Я обратилась к Мальвину из Бирнау, ведь он единственный, кто может помочь мне в этой ситуации (конечно, я доверяю Бильгильдис и полагаюсь на ее советы, но ее возможности как крепостной ограничены, к тому же она еще и нема). Кроме того, он произвел на меня очень хорошее впечатление, хотя я и не могу сказать, чем именно. Его расследование только началось. Наверное, в какой-то мере мое расположение к Мальвину обусловлено тем, что он не нравится Бальдуру, а мать и Эстульф боятся его. Еще я возлагала на него большие надежды, потому этот разговор был проявлением моего доверия к нему.
Когда я вошла к нему в комнату, он что-то писал. Увидев меня, Мальвин оставил все свои дела и подошел ко мне.
— Я вам мешаю? — спросила я.
— Нисколько. Вообще-то я ожидал, что вы нанесете мне визит.
— Почему?
— Случилось слишком многое, чтобы такой человек, как вы, продолжал бездействовать.

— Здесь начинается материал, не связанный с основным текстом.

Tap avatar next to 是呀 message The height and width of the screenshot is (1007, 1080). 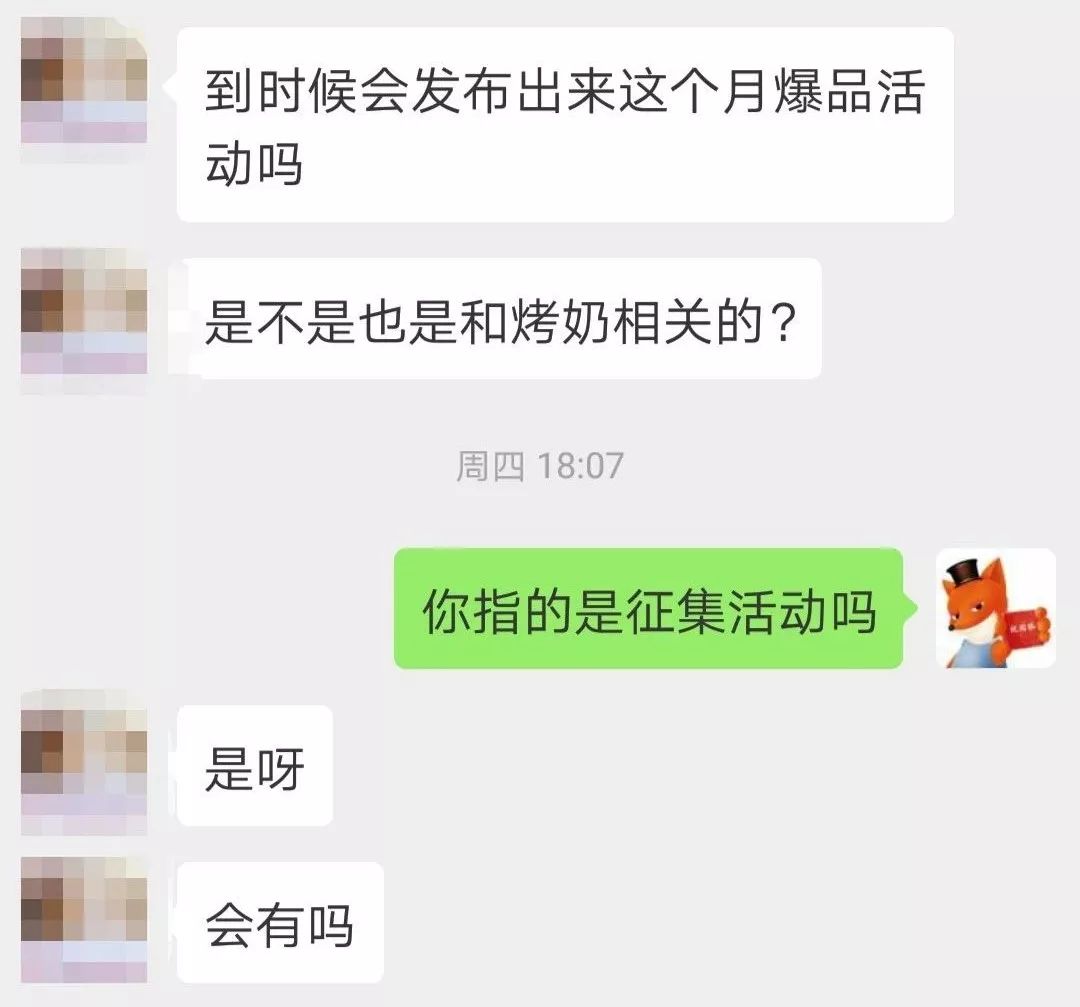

— Вы хорошо разбираетесь в людях.
— Учитывая то, что вы при всех разорвали платье на своей матери, чтобы обнажить ее живот, даже дурак не счел бы вас застенчивой, — он улыбнулся.
— Я такое не каждый день делаю, знаете? — Я улыбнулась ему в ответ.
— Значит, мой наряд в безопасности?
— Дайте-ка подумать… Полагаю, что так. С вашим нарядом ничего не случится.
— Значит, мне повезло.
— Вы не откажетесь… — Я тщетно пыталась согнать улыбку со своего лица. — Вы не откажетесь прогуляться со мной, викарий? У меня к вам несколько вопросов.
— Если речь идет о ваших показаниях, связанных с убийством, то мне понадобится мой писарь. Мне позвать его?
— Нет, прошу вас. Речь идет не об убийстве. По крайней мере не совсем.
— Куда же мы направимся с вами?
— На виноградник.
Сбор винограда уже завершился. На земле по обе стороны тропинки лежали раздавленные перезрелые ягоды, и их тяжелый аромат перебивал другие запахи осени. В ульях жизнерадостно жужжали пчелы, но и они через пару недель умолкнут. Я рассказала Мальвину, как шестнадцать лет назад, еще шестилетней, я помогала крестьянам при сборе урожая. Помню, я срезала тогда нижние грозди. Это так радовало меня, но потом пришла моя мать и увела меня прочь, потому что я якобы слишком хороша для такой работы. Мальвин внимательно слушал меня, не перебивая.